▸ **Written request**
Render everything from the line containing "Image resolution: width=1919" down to the end of the records below as a JSON list of strings, one per line, with blank lines dropped and the pictures left out.

══════════════════════════════

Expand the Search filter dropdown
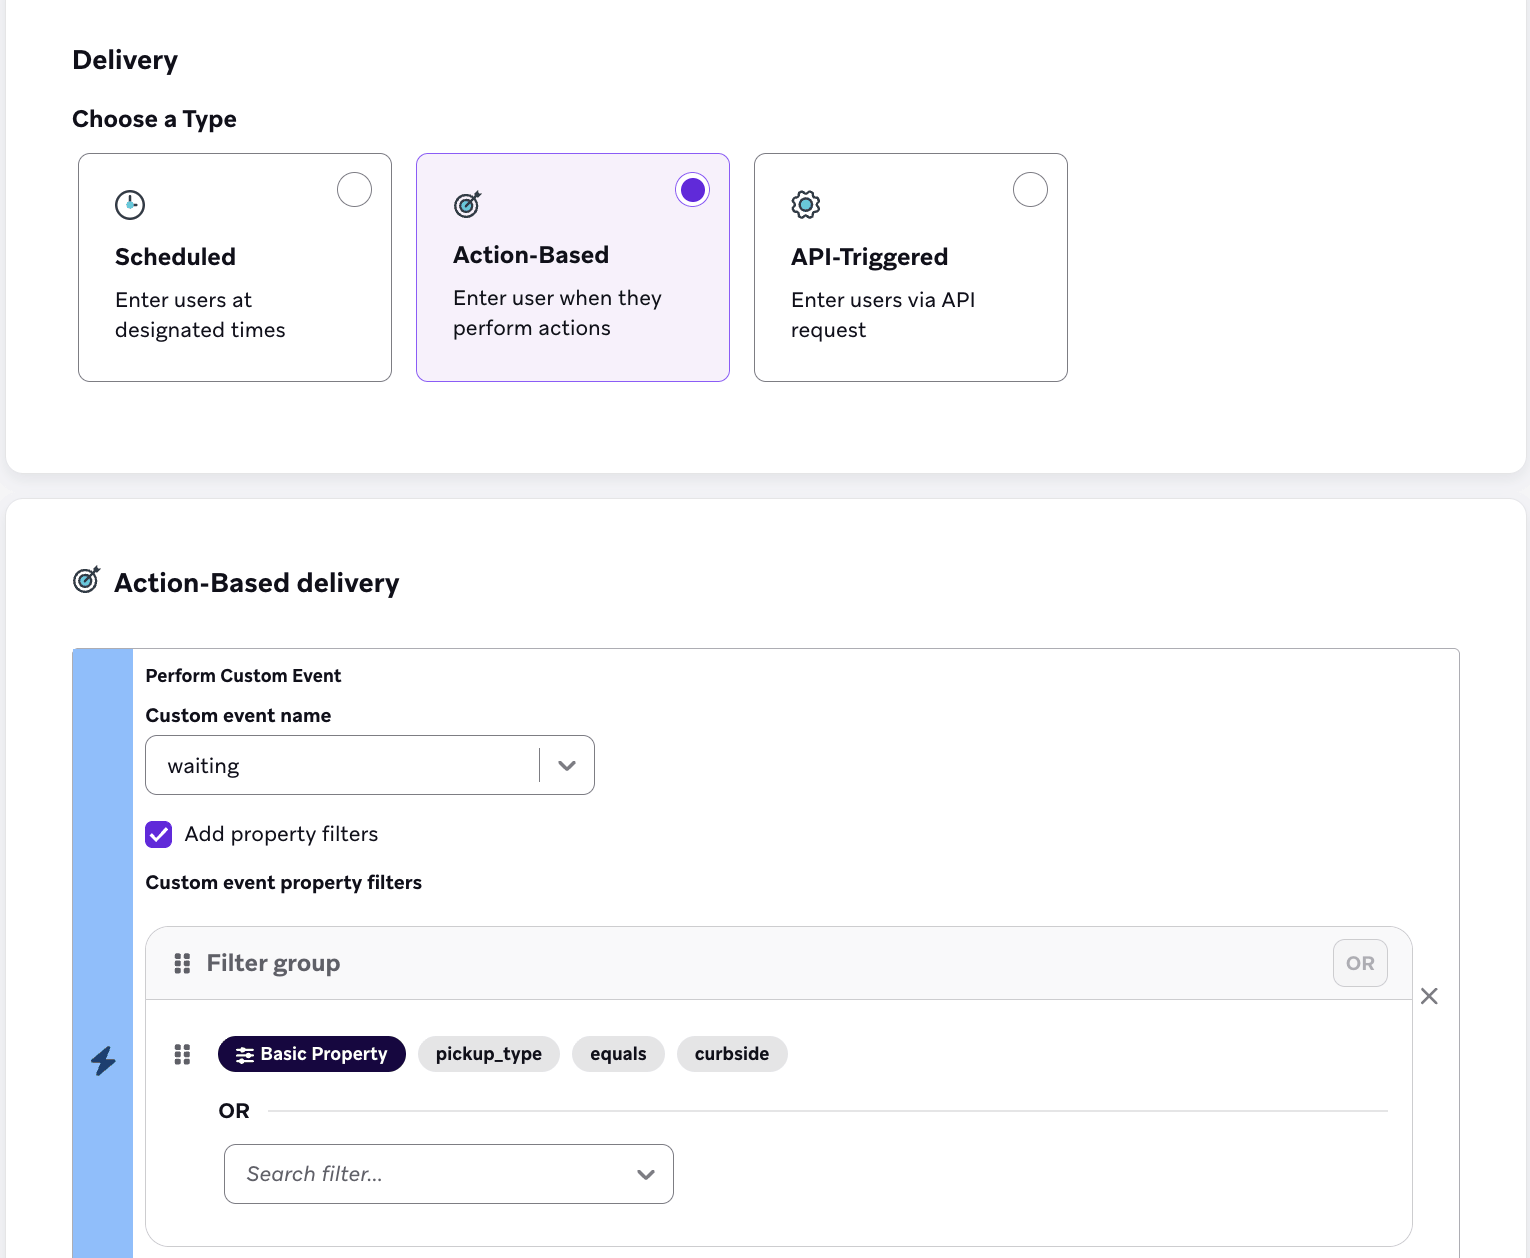 click(x=645, y=1174)
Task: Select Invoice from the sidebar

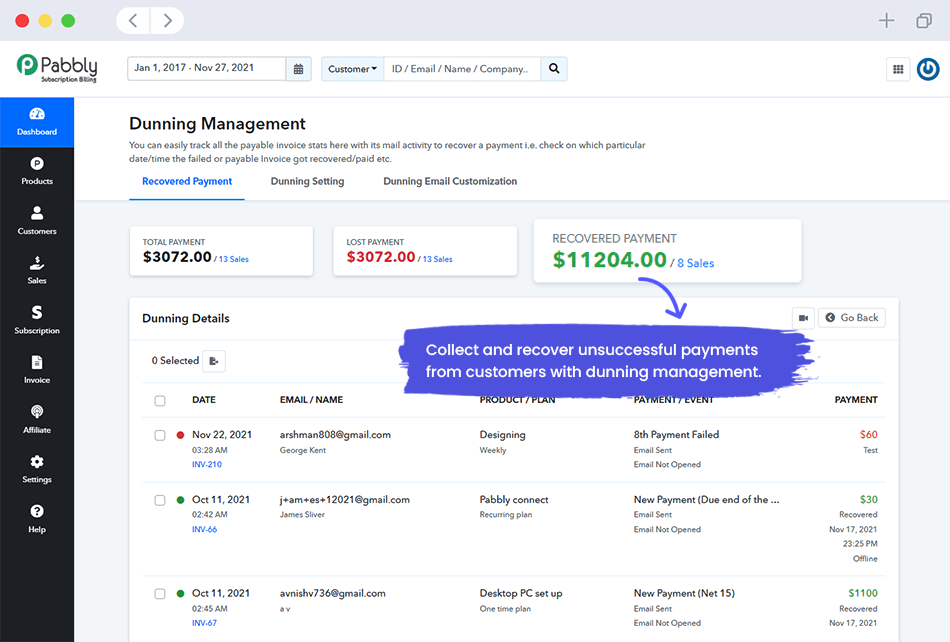Action: click(36, 370)
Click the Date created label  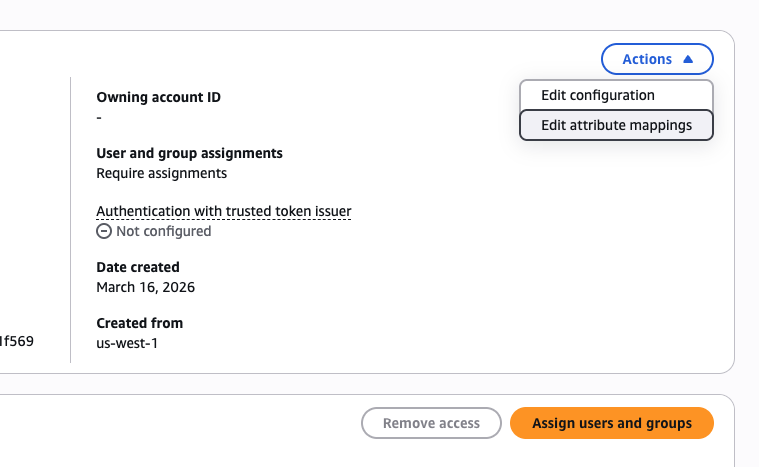coord(138,267)
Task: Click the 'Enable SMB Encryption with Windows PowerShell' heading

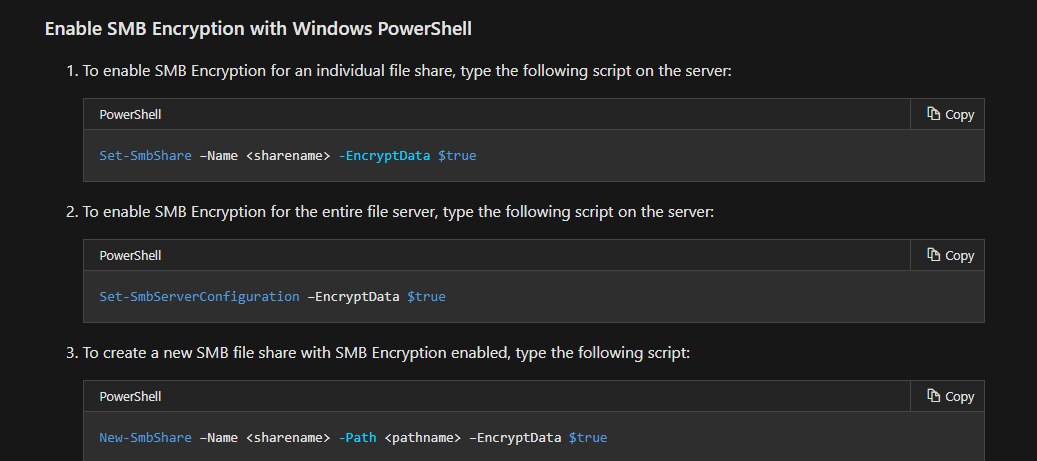Action: 258,28
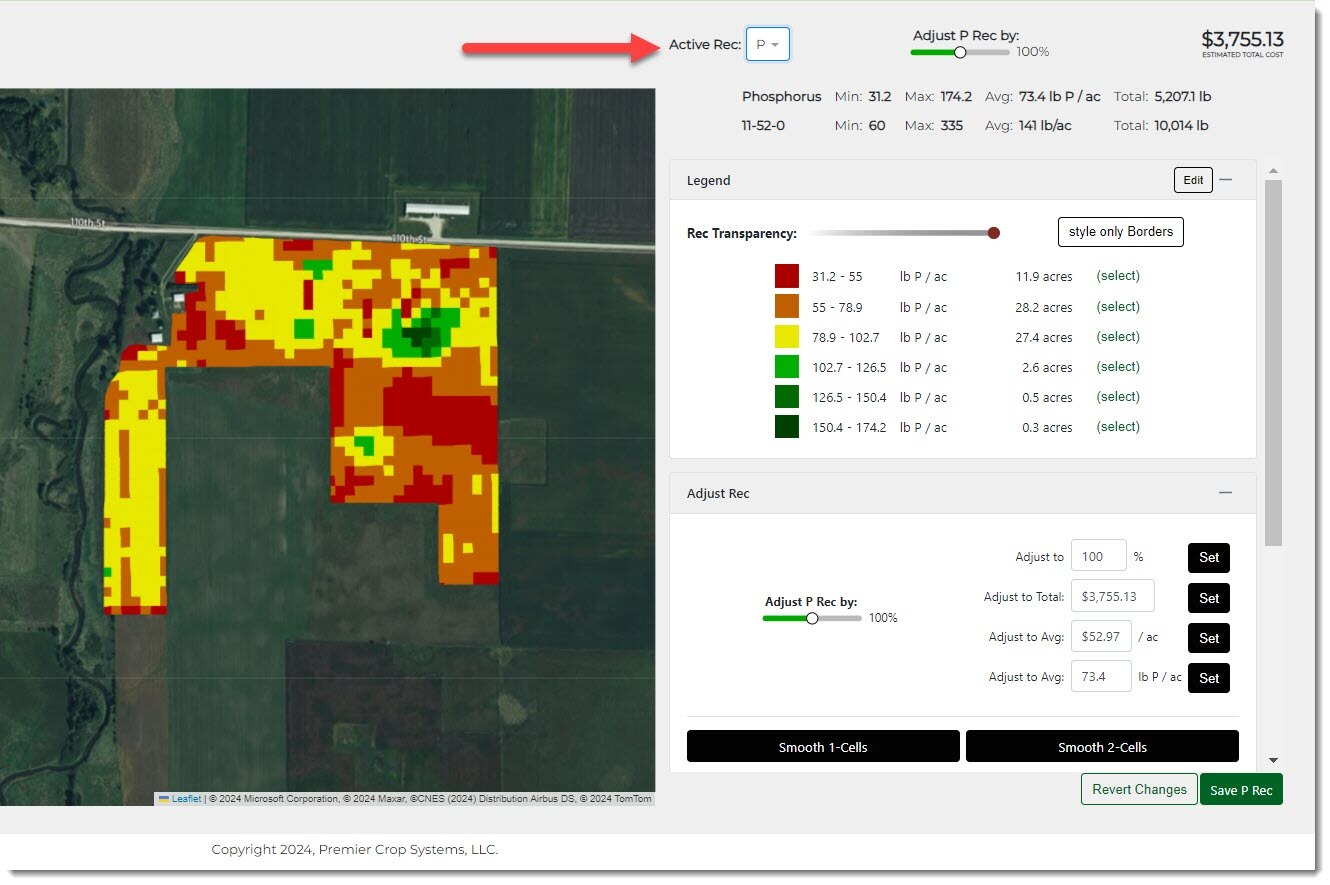This screenshot has height=885, width=1330.
Task: Click the Adjust to Avg $/ac field
Action: [1101, 637]
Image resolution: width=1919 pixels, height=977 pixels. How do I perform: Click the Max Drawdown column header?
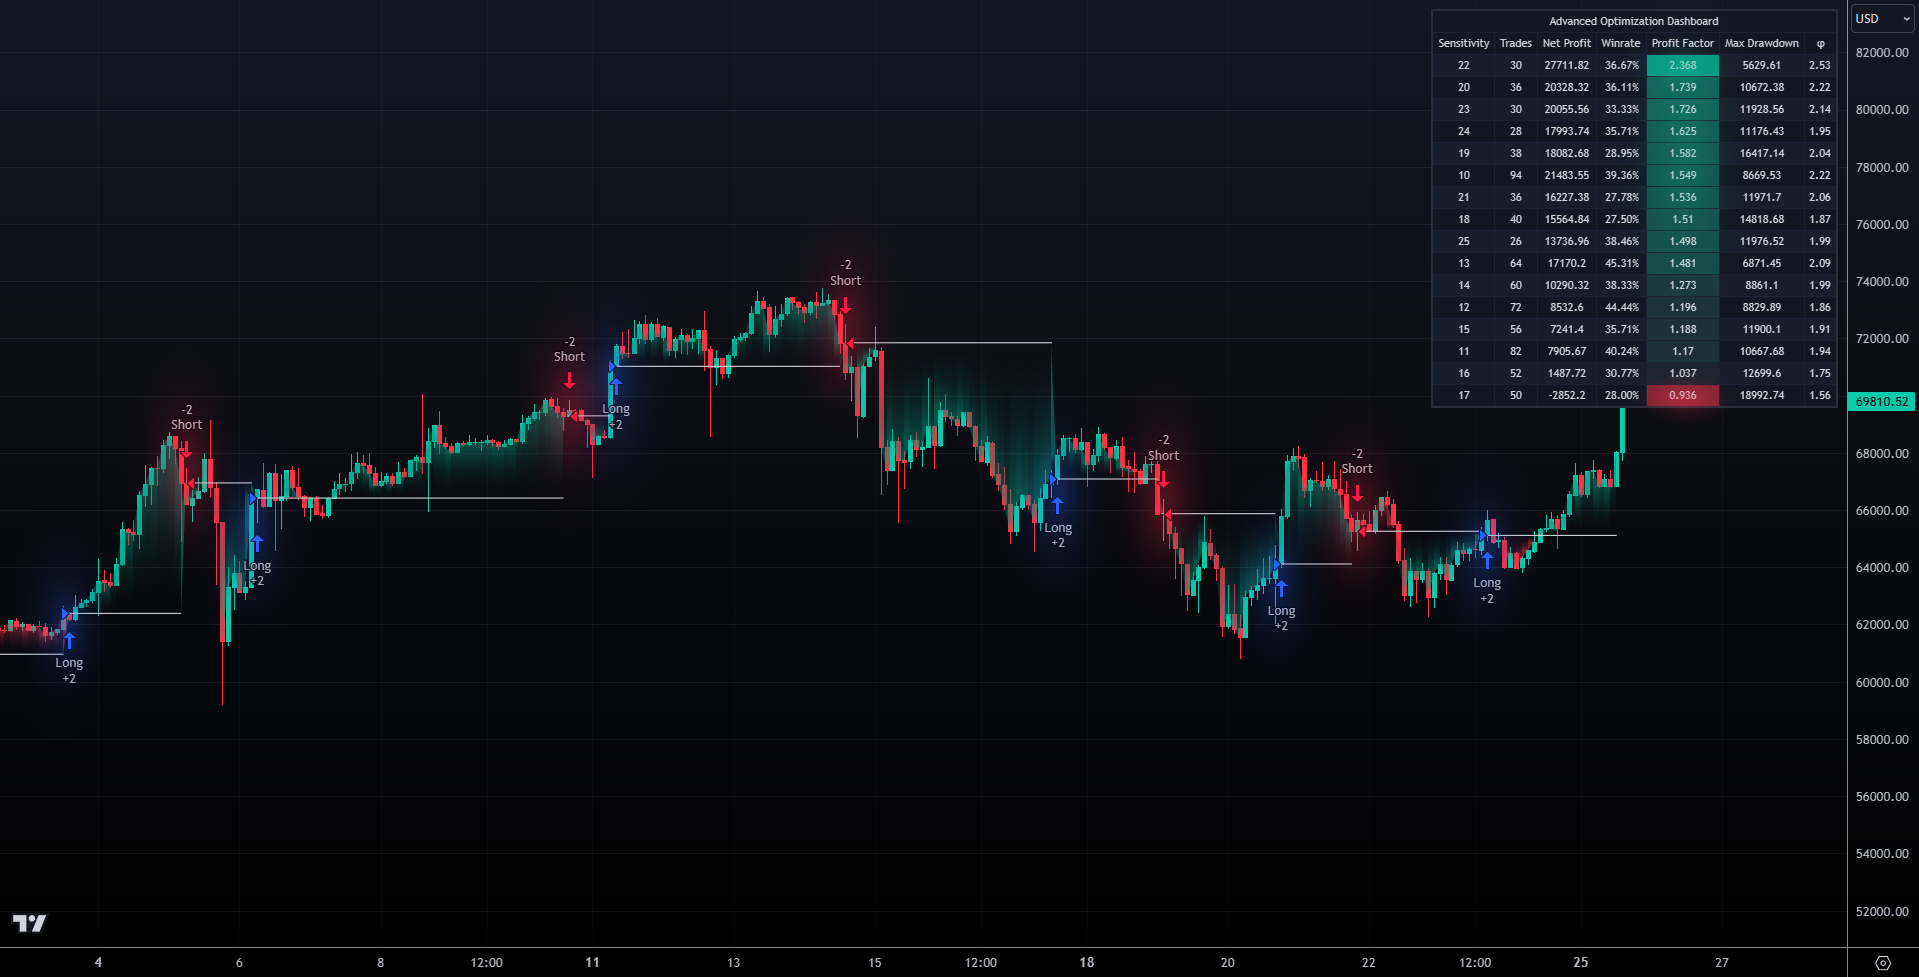point(1761,43)
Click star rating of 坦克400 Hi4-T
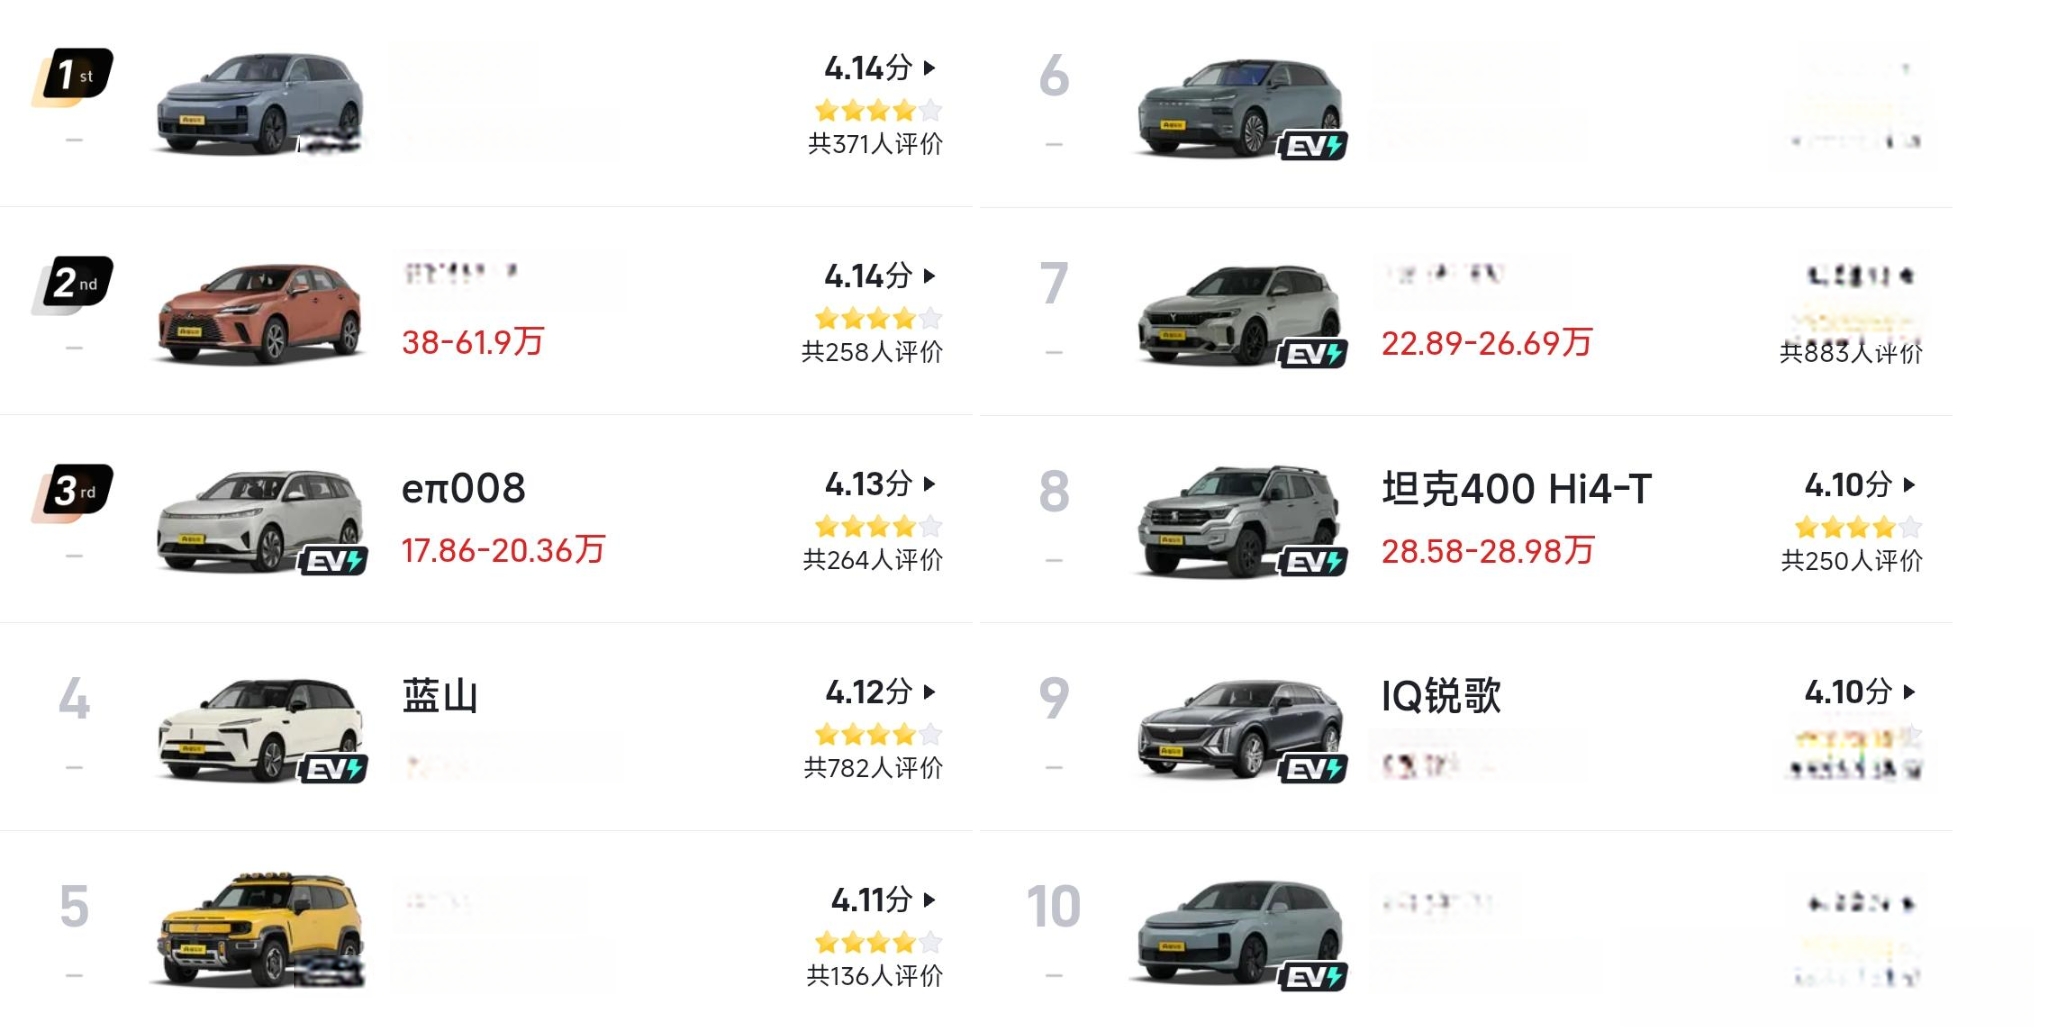 [1858, 527]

══════════════════════════════

▸ **Answer for this exercise**
[
  "Image resolution: width=1919 pixels, height=977 pixels. How do I perform: Click the Max Drawdown column header?",
  "point(1761,43)",
  "Click star rating of 坦克400 Hi4-T",
  " [1858, 527]"
]